Based on workflow descriptions found in the full text of articles in English, we propose a method for representing and extracting information about the components of workflows. We also use a symbolic approach relying on code structure to analyze the contents of GitHub repositories containing workflows and compare the information available from both sources.
We present a corpus of articles annotated with a workflow representation comprising 16 entities and 10 relations. We use this corpus to train and evaluate statistical models for extracting information about workflows, in particular tools used in the workflow. We then link the information extracted from the text to information extracted from the source code.

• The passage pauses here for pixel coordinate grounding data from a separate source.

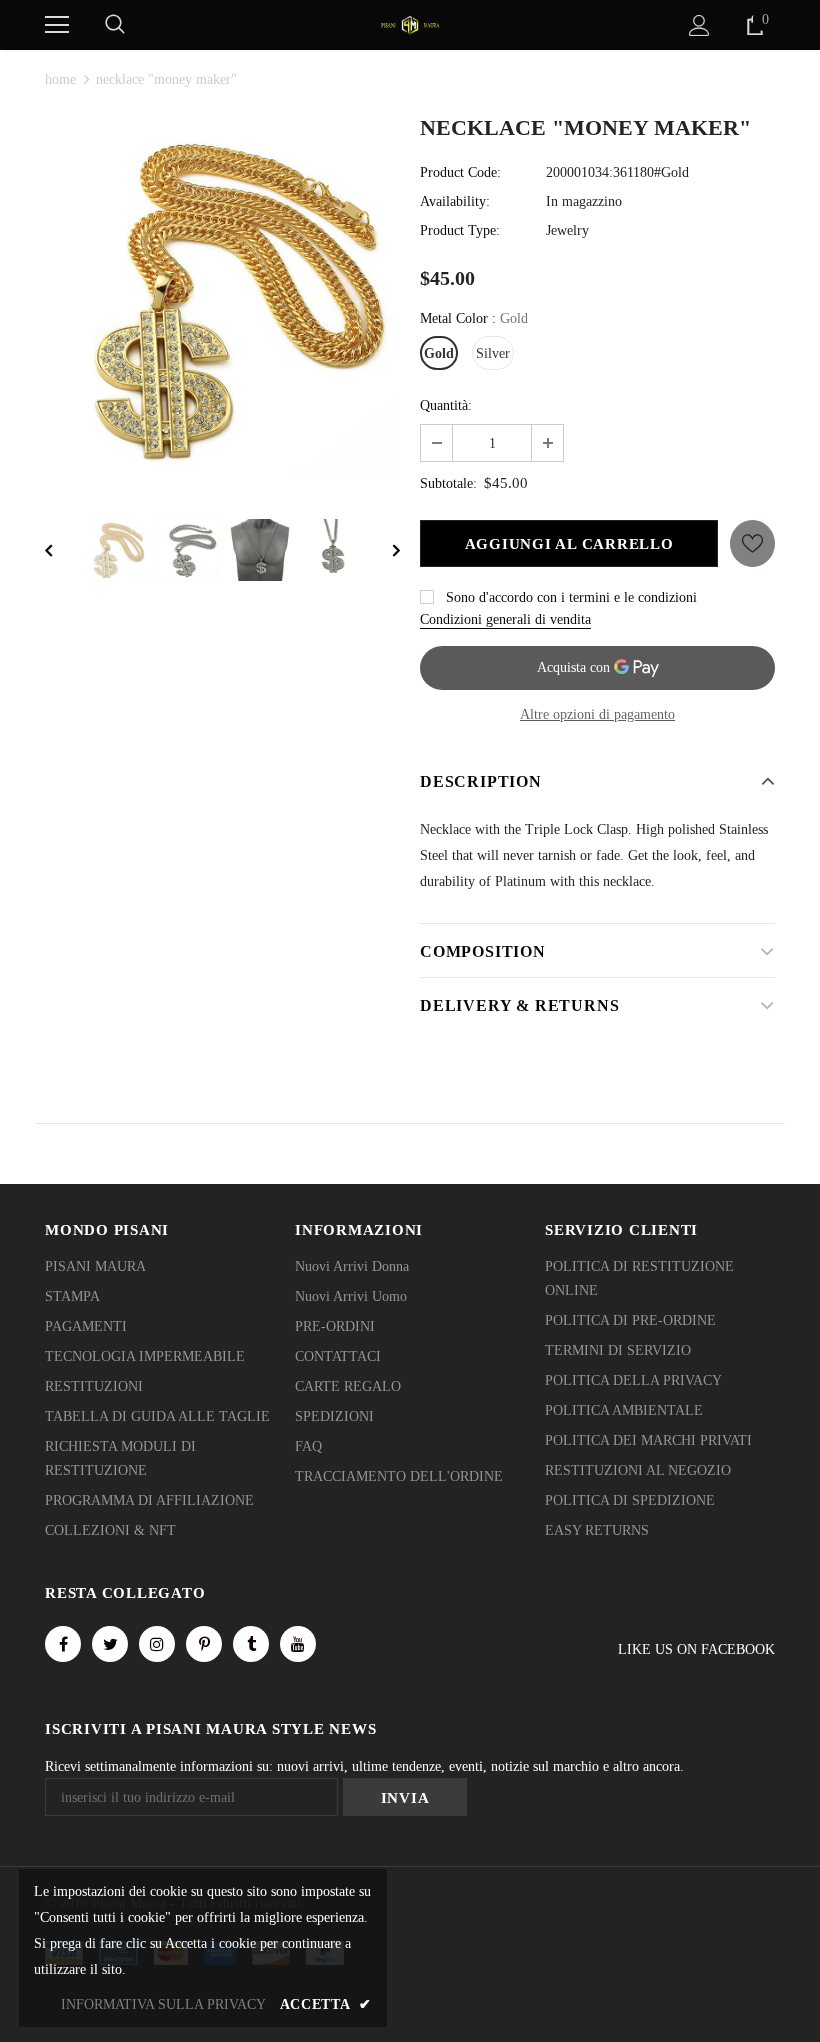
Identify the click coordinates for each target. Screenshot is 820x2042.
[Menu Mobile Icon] (57, 25)
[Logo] (410, 23)
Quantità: (446, 405)
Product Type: (460, 230)
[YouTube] (298, 1644)
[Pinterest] (204, 1644)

The results obtained show both the feasibility of the extraction tasks and the complementarity of articles and code repositories in terms of information. This work is a first step towards the integration of workflow information from the literature and workflow repositories.

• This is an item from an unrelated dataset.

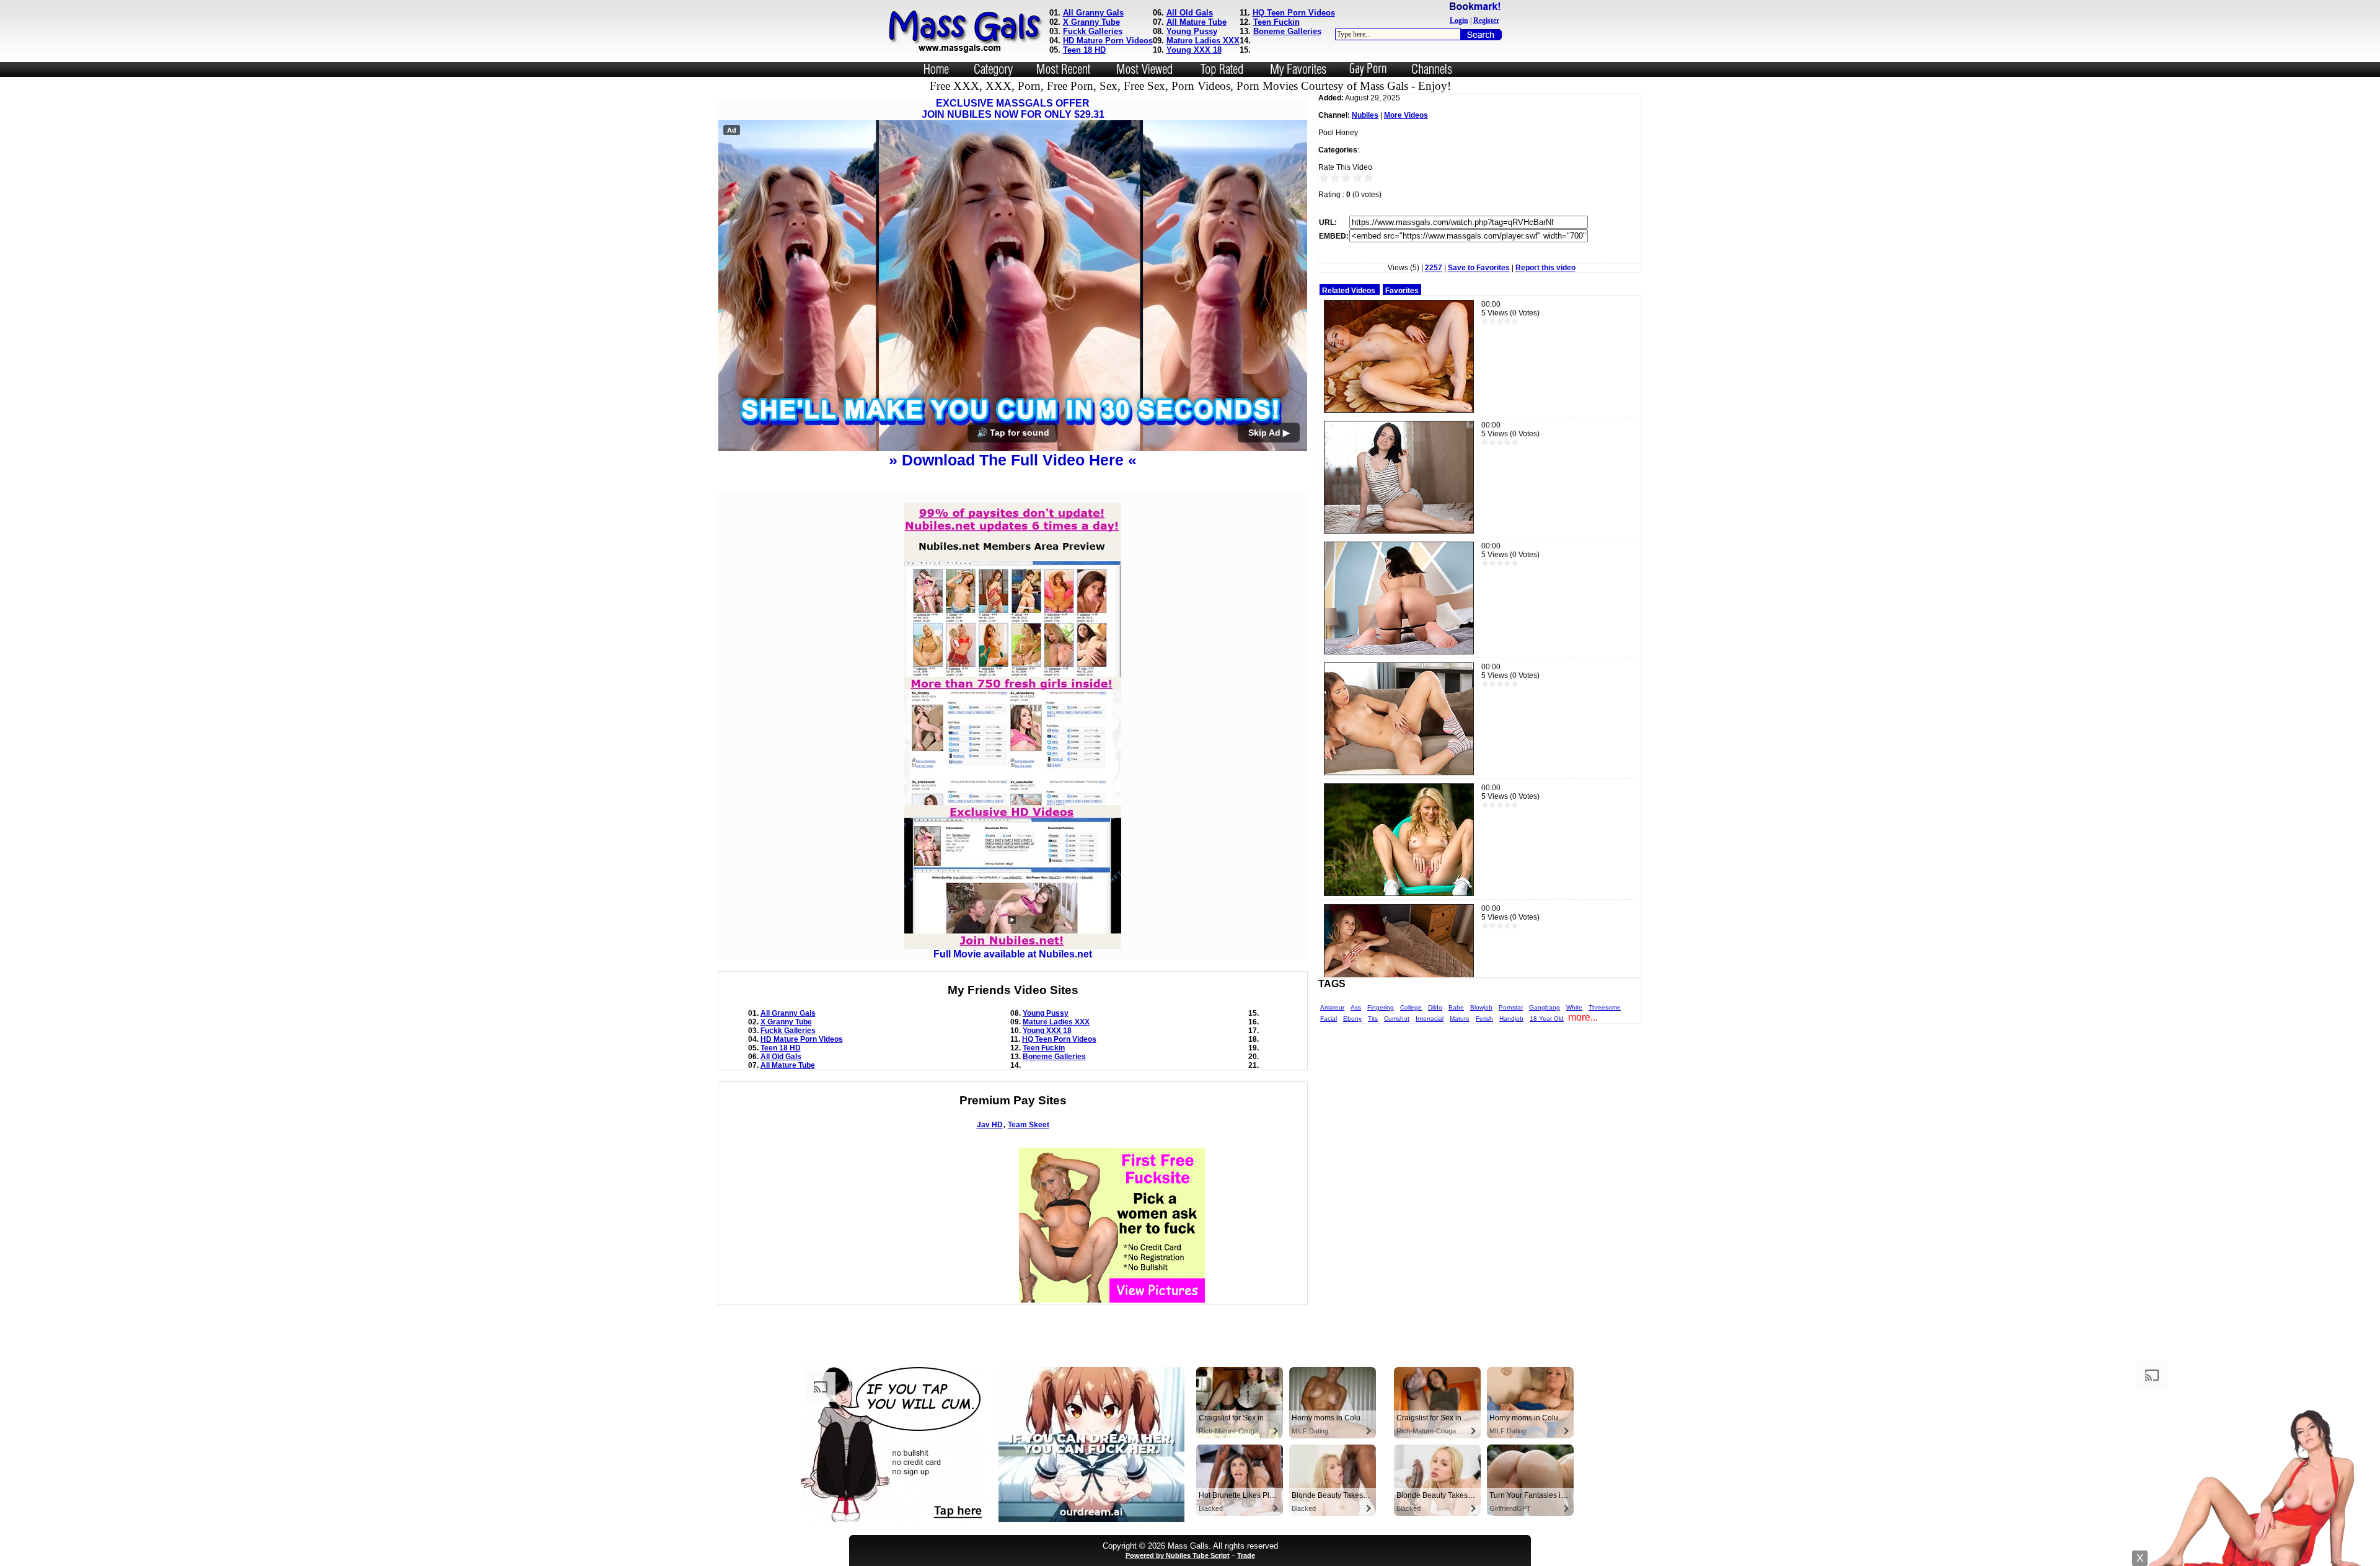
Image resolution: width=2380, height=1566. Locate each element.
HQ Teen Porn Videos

C-435: Modelling gene-to-phenotype relationships in monogenic neurological diseases
Track: Text Mining
  • Tariro Alfa Chatiza, The University of Edinburgh, United Kingdom
  • Thomas Ian Simpson, The University of Edinburgh, United Kingdom
  • Richard Chin, The University of Edinburgh, United Kingdom
  • Karen Mackenzie, The University of Edinburgh, United Kingdom


Presentation Overview: Show

Only about half of people affected by rare genetic diseases receive a diagnosis, often following a long delay. Information linking mutations and symptoms is often inconsistently described and poorly represented in literature. This makes detailed clinical interpretation difficult, expensive, and time-consuming. We present a novel large-scale computational approach to help create detailed disease-gene-phenotype knowledge and illustrate this with preliminary data for 3 monogenic neurological diseases; Dravet syndrome, familial hemiplegic migraine and CDKL5-deficiency disorder. We have developed a literature retrieval tool, Cadmus, to build a full-text disease literature corpus as a source from which to identify biomedical concepts using NIH-MetaMap, bioBERT and SciSpasy. We recently reported a proof-of-concept-study comparing performance of this system to manual phenotype annotation for 99 genetic developmental disorders from the Genes2Phenotype database resulting in performance exceeding manual curation accuracy by 5-10%. Here we build upon this approach by including extraction of Human Genome Variation Society encodings of gene variants using tmVar. Together, these tools allow extraction of gene, variant, and phenotype data from literature at scale to generate predictive disease models. These will generate new methods and resources to improve diagnosis and further our understanding of the underlying molecular-basis of neurological diseases of rare genetic origin.